---- Supplied material

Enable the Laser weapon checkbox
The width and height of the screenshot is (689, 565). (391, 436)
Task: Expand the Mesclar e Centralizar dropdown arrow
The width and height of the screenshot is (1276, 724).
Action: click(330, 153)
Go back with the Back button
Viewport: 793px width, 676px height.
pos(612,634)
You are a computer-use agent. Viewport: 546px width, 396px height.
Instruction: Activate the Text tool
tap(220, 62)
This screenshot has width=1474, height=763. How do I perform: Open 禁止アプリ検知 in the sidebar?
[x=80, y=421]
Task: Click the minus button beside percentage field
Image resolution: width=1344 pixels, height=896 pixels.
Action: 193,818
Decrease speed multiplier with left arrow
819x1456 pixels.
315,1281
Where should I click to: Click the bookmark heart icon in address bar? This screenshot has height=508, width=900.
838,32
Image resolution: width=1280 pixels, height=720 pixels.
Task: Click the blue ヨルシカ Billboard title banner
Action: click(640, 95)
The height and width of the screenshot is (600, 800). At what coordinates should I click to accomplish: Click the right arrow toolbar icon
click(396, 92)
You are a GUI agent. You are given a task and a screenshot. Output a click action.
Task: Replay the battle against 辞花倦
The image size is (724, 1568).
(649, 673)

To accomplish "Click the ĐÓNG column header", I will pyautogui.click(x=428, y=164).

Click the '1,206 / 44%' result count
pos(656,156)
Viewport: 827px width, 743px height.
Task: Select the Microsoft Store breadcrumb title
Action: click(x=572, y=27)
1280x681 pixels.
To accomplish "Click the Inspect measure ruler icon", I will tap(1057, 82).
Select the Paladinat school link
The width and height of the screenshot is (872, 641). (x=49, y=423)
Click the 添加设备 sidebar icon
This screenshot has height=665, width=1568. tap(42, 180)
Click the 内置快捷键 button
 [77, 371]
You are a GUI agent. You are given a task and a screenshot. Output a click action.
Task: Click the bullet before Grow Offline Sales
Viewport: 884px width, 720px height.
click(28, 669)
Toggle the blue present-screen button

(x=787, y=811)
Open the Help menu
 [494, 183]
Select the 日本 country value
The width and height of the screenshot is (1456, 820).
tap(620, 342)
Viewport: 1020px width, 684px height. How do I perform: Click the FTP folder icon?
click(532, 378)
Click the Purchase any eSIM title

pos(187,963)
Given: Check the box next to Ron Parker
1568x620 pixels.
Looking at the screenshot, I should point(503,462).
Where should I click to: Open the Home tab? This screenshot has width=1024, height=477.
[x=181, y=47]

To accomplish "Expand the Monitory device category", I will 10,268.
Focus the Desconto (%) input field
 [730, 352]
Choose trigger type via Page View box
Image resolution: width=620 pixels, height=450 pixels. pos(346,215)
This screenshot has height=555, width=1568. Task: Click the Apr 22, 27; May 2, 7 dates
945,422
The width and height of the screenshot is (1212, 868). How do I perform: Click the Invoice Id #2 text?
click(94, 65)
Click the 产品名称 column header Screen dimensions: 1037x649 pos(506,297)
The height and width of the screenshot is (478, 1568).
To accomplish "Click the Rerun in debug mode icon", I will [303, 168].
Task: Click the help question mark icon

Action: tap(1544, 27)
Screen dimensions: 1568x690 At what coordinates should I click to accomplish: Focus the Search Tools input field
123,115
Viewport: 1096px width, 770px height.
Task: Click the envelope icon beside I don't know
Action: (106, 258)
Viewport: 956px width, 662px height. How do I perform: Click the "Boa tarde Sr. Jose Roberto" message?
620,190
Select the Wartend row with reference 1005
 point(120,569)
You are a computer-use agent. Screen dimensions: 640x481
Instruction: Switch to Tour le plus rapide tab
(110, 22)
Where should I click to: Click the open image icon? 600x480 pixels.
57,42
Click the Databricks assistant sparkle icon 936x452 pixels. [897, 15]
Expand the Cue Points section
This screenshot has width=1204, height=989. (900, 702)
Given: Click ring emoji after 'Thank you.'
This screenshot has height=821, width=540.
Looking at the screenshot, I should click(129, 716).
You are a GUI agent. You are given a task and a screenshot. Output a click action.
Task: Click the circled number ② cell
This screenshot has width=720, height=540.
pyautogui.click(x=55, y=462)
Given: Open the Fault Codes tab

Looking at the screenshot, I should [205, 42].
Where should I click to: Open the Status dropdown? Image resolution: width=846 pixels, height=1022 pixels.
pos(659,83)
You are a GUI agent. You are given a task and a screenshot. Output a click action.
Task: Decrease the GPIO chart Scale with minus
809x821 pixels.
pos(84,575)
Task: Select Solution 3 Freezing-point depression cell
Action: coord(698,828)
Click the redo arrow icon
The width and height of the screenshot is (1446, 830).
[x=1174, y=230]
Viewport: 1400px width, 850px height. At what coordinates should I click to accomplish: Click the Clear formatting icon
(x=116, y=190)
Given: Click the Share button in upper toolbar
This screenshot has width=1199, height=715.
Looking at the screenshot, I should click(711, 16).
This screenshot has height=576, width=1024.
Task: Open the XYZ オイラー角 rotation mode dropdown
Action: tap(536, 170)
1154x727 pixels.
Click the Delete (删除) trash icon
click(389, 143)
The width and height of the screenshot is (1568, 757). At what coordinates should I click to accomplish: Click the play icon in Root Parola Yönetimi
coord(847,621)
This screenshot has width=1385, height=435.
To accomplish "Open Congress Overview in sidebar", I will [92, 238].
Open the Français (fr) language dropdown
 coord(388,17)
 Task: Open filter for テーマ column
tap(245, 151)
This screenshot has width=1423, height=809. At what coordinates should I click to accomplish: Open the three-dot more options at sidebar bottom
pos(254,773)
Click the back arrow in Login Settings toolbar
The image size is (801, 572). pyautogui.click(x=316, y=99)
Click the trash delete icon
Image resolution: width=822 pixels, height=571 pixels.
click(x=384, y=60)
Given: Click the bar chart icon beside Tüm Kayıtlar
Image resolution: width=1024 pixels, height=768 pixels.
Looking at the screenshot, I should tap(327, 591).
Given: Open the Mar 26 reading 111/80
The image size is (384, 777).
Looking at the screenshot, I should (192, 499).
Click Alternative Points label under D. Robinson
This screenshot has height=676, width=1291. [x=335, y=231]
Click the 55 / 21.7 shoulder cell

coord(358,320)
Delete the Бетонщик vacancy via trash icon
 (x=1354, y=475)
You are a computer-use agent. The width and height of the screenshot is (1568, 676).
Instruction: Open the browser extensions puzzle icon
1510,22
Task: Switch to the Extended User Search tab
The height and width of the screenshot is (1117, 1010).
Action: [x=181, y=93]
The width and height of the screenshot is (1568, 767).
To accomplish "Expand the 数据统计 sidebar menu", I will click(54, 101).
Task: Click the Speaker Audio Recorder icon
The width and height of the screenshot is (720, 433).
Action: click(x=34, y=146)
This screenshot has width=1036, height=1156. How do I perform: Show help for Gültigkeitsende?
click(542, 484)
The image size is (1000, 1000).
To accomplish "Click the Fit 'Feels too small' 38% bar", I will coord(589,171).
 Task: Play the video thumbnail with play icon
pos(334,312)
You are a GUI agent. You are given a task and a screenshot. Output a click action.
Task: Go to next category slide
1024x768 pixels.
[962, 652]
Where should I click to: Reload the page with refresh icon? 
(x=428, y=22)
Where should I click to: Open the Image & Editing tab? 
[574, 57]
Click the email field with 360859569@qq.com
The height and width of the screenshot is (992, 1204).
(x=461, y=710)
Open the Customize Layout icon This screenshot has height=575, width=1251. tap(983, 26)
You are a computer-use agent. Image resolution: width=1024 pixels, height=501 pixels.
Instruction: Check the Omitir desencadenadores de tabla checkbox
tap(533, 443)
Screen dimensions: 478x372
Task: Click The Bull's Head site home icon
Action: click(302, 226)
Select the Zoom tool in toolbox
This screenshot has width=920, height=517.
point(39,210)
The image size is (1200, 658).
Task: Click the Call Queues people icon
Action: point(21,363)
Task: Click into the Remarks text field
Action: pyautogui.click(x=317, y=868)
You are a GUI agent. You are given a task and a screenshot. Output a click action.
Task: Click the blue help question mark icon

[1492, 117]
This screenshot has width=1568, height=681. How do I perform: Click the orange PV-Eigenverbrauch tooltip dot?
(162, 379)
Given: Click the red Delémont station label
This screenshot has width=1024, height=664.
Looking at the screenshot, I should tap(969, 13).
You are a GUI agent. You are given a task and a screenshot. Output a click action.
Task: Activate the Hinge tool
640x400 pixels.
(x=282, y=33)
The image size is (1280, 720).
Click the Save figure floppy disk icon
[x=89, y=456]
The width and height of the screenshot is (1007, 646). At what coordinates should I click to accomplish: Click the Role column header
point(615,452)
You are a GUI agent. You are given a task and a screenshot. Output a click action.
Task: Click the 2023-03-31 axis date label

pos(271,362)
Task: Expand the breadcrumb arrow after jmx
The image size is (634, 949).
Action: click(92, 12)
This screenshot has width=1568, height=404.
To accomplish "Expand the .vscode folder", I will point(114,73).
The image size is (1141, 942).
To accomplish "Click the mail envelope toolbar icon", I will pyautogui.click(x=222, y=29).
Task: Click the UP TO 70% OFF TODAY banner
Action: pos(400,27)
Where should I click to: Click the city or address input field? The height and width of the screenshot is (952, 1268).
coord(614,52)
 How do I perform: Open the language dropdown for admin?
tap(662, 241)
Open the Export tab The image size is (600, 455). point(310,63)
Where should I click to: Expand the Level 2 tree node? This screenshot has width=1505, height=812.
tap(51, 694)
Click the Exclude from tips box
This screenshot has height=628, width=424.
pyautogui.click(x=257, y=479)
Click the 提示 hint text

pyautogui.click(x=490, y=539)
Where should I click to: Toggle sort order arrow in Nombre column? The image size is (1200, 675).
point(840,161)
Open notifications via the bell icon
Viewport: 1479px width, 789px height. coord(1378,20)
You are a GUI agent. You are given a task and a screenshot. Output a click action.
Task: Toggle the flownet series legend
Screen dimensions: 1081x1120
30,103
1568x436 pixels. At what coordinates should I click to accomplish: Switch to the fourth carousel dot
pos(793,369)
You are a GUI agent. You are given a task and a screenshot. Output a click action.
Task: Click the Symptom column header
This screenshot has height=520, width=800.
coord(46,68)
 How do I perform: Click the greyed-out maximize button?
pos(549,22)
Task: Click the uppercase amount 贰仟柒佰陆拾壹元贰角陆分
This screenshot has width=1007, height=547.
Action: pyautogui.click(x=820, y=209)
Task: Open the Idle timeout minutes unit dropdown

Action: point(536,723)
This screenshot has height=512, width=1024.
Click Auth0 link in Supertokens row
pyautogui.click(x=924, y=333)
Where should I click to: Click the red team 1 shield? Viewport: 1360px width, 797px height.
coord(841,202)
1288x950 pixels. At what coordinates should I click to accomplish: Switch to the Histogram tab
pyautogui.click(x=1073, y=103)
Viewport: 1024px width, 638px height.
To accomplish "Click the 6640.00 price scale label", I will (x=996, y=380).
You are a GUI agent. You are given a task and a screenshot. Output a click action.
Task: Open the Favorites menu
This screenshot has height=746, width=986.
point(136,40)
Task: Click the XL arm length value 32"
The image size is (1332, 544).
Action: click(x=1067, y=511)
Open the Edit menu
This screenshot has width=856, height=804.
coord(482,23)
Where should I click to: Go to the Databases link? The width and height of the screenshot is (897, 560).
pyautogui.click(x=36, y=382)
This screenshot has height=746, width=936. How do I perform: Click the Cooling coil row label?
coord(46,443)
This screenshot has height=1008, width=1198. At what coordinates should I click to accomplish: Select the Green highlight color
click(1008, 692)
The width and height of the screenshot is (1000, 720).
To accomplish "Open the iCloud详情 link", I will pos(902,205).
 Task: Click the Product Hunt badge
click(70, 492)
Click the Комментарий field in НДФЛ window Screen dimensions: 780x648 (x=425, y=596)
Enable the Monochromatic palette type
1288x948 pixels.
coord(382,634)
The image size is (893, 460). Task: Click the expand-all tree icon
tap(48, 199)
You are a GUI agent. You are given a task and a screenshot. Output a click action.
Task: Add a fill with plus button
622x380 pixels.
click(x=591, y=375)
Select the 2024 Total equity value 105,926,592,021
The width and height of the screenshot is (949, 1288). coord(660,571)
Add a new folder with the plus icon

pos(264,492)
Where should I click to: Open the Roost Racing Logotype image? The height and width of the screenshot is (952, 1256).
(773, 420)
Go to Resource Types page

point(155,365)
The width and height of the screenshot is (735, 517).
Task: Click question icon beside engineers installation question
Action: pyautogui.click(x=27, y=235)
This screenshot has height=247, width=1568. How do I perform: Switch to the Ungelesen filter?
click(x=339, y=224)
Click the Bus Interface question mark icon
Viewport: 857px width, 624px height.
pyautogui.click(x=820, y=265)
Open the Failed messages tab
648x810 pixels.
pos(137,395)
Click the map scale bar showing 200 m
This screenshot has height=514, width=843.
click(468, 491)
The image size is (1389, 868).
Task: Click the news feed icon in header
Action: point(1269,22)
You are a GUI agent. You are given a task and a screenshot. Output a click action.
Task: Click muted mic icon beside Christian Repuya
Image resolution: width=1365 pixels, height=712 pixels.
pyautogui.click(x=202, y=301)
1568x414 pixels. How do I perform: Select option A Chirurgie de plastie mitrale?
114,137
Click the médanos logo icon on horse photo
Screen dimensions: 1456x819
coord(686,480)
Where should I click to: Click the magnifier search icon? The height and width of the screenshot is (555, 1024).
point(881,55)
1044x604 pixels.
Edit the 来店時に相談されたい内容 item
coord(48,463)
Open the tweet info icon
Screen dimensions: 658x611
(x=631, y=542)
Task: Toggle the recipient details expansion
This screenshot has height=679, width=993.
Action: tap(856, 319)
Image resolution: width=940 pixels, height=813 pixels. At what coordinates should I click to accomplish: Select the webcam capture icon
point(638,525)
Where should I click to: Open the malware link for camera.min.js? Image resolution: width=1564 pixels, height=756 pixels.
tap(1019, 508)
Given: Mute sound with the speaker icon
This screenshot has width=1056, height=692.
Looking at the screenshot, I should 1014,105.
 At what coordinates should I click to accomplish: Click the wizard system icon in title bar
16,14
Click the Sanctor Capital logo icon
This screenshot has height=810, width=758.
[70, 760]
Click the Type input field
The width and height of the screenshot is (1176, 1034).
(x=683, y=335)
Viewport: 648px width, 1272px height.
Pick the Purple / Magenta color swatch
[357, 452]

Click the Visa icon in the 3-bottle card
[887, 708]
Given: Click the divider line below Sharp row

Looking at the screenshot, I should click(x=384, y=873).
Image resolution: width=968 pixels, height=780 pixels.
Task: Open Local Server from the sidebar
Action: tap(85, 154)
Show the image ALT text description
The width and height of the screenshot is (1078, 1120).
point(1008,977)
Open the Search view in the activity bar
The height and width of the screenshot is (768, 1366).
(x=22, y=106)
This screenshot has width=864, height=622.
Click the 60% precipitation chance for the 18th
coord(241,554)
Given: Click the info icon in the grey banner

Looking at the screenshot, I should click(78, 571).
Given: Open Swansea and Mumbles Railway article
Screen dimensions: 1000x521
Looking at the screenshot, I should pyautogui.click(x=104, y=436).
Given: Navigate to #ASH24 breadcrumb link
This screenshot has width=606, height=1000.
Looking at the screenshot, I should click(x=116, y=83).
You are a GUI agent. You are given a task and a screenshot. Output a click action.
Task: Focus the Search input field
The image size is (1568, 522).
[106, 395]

--------

# Activity
Find the word "minus" in the entries above and gather every line that holds it.

# Result for this exercise
Task: Click the minus button beside percentage field
Task: Decrease the GPIO chart Scale with minus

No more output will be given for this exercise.